What a session actually looks like

Not a lecture and not a 1:1 lesson. A small group of engineers works a realistic technical scenario together, in English, with an instructor steering.

A cohort session with eight engineers on a video call
A cohort meets online each week. Eight to ten people, one instructor, one scenario.

The scenarios

Every session is a situation you actually face at work.

Design Review

Present and defend your technical decisions. Answer tough questions from peers.

Incident Postmortem

Walk a room through a timeline, root cause, and remediation without hedging.

Sprint Stand-up

Give a crisp update, surface risks early, and ask for what you need.

Client Call

Translate technical detail into commitments a non-technical stakeholder can act on.

Technical Decision

Argue make-vs-buy, quantify a trade-off, and hold your position under scrutiny.

Architecture Review

Evaluate a design end to end and say what breaks first at scale.

How each session flows

  1. 1

    Scenario brief

    Everyone gets the context and prep materials in advance. You arrive with an opinion, not a blank page.

  2. 2

    Role assignment

    You are the Tech Lead, the SRE, the sceptic. Roles rotate week to week so you practise every seat at the table.

  3. 3

    Live discussion

    50 to 60 minutes of guided, unscripted conversation with 8 to 10 peers and one instructor.

  4. 4

    Feedback & error log

    The instructor and your peers give actionable notes.

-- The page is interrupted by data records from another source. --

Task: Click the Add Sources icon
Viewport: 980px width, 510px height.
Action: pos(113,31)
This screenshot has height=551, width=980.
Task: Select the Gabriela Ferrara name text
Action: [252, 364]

Recurring mistakes are logged from the recording so you can see your patterns.

Engineers in a design review

Why a group, not a tutor?

The hard part of working in English is not grammar - it is holding your ground in a room full of other people. A one-to-one lesson cannot rehearse that. A cohort can: you practise disagreeing, interrupting, and being interrupted, with people at your level and in your field.